Rick Zabel und die dunkle Vergangenheit seines Vaters

Florenz (dpa) - Sein Blick ging verlegen zum Boden. Die Wangen waren plötzlich etwas gerötet. „Nein, darüber möchte ich nicht sprechen“, sagte Rick Zabel nach seinem ersten WM-Rennen in Florenz, als die Sprache auf die entlarvende zweite Doping-Beichte seines Vaters kam.

Interviewwünsche hatte der fürsorgende Bund Deutscher Radfahrer (BDR) abgelehnt, aus „Rücksicht“, wie es hieß. Bei seinem WM-Debüt im Vorjahr in Valkenburg konnte der inzwischen 19-Jährige noch freimütig sagen: „Papa ist mein Vorbild“. Die erste Beichte seines einst hoch angesehenen Vaters im Mai 2007 habe ihm „großen Respekt“ abverlangt. Solche Einschätzungen dürften dem hoffnungsvollen Radsport-Talent, der für das kommende Jahr einen Profivertrag im BMC-Team des ehemaligen Toursiegers Cadel Evens in der Tasche hat, vermutlich inzwischen schwerer fallen.

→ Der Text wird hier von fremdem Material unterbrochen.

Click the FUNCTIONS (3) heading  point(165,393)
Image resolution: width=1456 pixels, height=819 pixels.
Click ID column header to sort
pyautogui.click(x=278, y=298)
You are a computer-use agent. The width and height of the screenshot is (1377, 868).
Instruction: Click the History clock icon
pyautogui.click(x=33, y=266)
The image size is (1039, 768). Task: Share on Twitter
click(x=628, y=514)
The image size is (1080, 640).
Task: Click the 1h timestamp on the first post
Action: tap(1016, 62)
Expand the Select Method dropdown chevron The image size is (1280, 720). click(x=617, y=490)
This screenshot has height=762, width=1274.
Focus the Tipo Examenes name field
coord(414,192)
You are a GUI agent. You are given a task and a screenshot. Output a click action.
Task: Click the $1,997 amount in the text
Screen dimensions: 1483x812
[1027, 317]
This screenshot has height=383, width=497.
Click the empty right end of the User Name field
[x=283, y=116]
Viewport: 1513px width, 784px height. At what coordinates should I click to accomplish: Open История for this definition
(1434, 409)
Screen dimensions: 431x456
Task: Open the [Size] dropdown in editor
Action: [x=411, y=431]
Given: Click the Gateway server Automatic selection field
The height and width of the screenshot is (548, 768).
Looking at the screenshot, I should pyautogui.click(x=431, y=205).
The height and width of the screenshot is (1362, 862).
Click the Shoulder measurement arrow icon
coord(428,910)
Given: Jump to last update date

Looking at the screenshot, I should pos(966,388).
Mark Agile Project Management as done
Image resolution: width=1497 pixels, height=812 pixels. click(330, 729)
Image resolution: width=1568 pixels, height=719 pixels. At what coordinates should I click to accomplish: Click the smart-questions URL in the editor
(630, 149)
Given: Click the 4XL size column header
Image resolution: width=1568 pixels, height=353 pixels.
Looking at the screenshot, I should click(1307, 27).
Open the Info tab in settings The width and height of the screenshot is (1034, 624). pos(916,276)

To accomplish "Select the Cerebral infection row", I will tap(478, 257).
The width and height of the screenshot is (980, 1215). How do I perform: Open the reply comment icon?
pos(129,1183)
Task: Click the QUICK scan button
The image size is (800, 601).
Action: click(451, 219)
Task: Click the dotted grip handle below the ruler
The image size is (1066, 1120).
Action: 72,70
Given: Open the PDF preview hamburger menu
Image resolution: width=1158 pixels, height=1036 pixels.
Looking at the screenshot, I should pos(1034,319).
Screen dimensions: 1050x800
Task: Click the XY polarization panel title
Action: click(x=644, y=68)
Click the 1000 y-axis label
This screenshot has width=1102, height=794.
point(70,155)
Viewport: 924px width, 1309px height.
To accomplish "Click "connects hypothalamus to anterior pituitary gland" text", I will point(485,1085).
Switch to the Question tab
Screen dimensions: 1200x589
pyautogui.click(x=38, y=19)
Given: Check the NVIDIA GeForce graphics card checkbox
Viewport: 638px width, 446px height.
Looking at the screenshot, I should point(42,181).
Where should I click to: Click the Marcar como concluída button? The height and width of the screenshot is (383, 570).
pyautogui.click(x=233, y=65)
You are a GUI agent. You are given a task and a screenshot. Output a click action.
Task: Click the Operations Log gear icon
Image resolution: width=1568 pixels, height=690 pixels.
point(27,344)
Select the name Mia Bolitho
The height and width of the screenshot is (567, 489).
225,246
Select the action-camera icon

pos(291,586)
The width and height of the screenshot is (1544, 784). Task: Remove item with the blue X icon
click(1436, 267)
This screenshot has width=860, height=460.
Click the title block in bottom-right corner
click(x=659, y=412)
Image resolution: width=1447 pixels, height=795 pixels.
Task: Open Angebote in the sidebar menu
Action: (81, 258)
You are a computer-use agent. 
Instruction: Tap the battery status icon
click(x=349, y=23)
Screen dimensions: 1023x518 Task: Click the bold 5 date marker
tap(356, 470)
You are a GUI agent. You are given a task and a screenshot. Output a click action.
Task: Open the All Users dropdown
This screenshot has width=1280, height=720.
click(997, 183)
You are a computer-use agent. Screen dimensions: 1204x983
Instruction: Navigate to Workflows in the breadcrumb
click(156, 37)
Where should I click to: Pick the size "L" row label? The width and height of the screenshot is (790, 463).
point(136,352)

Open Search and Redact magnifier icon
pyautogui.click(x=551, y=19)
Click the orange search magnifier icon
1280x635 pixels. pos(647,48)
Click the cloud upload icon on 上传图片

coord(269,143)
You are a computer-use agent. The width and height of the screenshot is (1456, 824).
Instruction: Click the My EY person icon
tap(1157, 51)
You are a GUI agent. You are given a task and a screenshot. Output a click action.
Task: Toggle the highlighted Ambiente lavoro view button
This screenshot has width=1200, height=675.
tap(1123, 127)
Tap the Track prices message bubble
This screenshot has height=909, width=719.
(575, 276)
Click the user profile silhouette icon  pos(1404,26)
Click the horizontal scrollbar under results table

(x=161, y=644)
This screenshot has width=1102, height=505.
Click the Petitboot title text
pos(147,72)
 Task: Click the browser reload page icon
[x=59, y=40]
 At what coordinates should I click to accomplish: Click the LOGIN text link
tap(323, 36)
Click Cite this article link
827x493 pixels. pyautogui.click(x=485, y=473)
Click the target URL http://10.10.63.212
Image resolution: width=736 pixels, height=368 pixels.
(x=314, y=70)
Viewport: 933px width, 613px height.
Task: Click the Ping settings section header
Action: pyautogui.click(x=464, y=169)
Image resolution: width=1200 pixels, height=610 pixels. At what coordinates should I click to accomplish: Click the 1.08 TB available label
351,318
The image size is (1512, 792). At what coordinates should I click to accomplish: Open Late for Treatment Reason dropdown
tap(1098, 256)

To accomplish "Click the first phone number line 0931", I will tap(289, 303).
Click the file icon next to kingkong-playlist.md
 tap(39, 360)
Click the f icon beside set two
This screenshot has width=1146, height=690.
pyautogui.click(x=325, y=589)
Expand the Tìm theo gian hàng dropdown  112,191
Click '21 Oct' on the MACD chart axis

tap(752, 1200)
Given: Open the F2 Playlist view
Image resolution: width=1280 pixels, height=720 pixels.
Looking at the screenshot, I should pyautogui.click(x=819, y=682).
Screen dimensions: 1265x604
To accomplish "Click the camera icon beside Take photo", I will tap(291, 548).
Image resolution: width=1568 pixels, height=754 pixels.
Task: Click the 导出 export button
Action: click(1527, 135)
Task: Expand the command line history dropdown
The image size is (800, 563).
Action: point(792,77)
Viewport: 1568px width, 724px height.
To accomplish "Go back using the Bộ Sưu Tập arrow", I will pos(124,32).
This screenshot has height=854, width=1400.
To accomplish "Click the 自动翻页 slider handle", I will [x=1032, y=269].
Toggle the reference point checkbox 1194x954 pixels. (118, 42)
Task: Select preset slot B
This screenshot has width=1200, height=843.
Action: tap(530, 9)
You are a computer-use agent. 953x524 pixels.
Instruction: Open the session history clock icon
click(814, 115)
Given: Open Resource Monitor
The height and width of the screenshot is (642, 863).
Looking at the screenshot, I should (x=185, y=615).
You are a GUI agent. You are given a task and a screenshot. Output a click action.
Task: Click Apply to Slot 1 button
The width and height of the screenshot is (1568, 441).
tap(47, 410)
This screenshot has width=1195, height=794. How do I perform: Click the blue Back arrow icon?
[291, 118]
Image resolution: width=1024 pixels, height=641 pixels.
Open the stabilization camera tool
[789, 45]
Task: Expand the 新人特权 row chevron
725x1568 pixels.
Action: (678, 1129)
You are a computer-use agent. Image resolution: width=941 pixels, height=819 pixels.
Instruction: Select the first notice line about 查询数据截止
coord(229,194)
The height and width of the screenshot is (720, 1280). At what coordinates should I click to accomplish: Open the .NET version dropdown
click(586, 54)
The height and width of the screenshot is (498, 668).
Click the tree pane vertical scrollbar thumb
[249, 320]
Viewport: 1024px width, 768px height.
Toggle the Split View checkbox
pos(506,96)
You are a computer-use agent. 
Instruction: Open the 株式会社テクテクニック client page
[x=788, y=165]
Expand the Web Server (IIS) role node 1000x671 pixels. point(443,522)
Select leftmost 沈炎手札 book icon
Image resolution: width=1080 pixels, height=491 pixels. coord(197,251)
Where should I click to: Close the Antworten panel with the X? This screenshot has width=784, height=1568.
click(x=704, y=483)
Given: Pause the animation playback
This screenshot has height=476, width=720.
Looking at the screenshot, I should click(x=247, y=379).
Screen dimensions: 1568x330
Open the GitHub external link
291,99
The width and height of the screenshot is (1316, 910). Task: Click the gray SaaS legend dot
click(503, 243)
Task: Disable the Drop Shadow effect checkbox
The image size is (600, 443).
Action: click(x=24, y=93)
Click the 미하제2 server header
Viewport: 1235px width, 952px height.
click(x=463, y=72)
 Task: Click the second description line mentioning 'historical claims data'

Trotzdem legt der Junior offensichtlich weiter großen Wert auf die familiäre Rückendeckung. „Ja, mein Vater ist hier und meine Mutter auch“, sagte Rick Zabel nach dem WM-Teamzeitfahren, das er mit der niederländischen Rabobank-Nachwuchsmannschaft auf einem respektablen 19. Platz knapp viereinhalb Minuten hinter Tony Martins Weltmeister-Equipe beendete.

An der Ziellinie am Nelson Mandela Forum in Florenz ließ sich Erik Zabel, seit seinem zweiten Geständnis Ende Juli von allen Ämtern enthoben und abgetaucht, allerdings nicht sehen. Am Freitag hat sein Filius im U23-Straßenrennen seinen zweiten WM-Einsatz. „Ich bin gut in Form und habe im Team eine Jokerrolle. Mal sehen, was ich daraus machen kann“, ergänzte Rick Zabel, der bei seinem WM-Debüt in der U23-Klasse im Vorjahr in den Niederlanden Rang 36 belegt hatte.

Der Einsatzplan bei BMC wird im Oktober besprochen. Langfristig will sich der deutsche U23-Meister von 2012 auf die Klassiker spezialisieren. „Ich hatte mehrere Angebote. Aber BMC schien das vielversprechendste“. Der Youngster hofft auf einen behutsamen Aufbau nach seinem frühen Wechsel ins Profilager: „Ich bin bei BMC drei Jahre jünger als der Zweitjüngste im Team“.

Als sein Vater 2007 im TV tränenreich Kurzzeit-Doping gestand, war Rick 13. Den Radsport hatte er bis dahin eher als große Show erlebt. Es war mit ein Markenzeichen seines Vaters, den kleinen Knirps bei Siegerehrungen auf den Champs Elysées in Paris nach der Tour - ganz in grün gekleidet und sogar die Haare entsprechend gefärbt - mit auf das Siegerpodest zu nehmen. Noch immer steht Erik Zabels Rekord, sechsmal in Folge das Grüne Trikot gewonnen zu haben.

Er hätte EPO 1996 nur für eine Woche ausprobiert, hatte Zabel senior im Zuge der im T-Mobile-Team zum Teil verordneten Bekenntnisse mit tränenerstickter Stimme preisgegeben. Er könne seinen Sohn nicht weiter anlügen, hatte er erklärt. Sechs Jahre später holten Erik Zabel die fatalen Halbwahrheiten ein und stellten ihn als Schauspieler bloß. Beichte Nummer zwei folgte Ende Juli. Er sah sich zu der Aussage genötigt, nachdem ihn Nachuntersuchungen des französischen Senats als Lügner entlarvt hatten.

Erik Zabel gab umfangreichen Doping-Gebrauch von 1996 bis 2003 zu und verlor seine Posten als Teamleiter bei Katusha und als Sportlicher Leiter der Rennen in Hamburg und Berlin. Allerdings scheint Resozialisierung möglich, weil er im Gegensatz zu Jan Ullrich zum Beispiel mit der Nationalen Anti-Doping-Agentur NADA zusammenarbeitet und ihm verspätete Reue vielleicht nicht abzusprechen ist. Auch die Chefs der Cyclassics in Hamburg und des ProRace in der Hauptstadt signalisierten: Die Tür ist zumindest ein Stück weiter offen.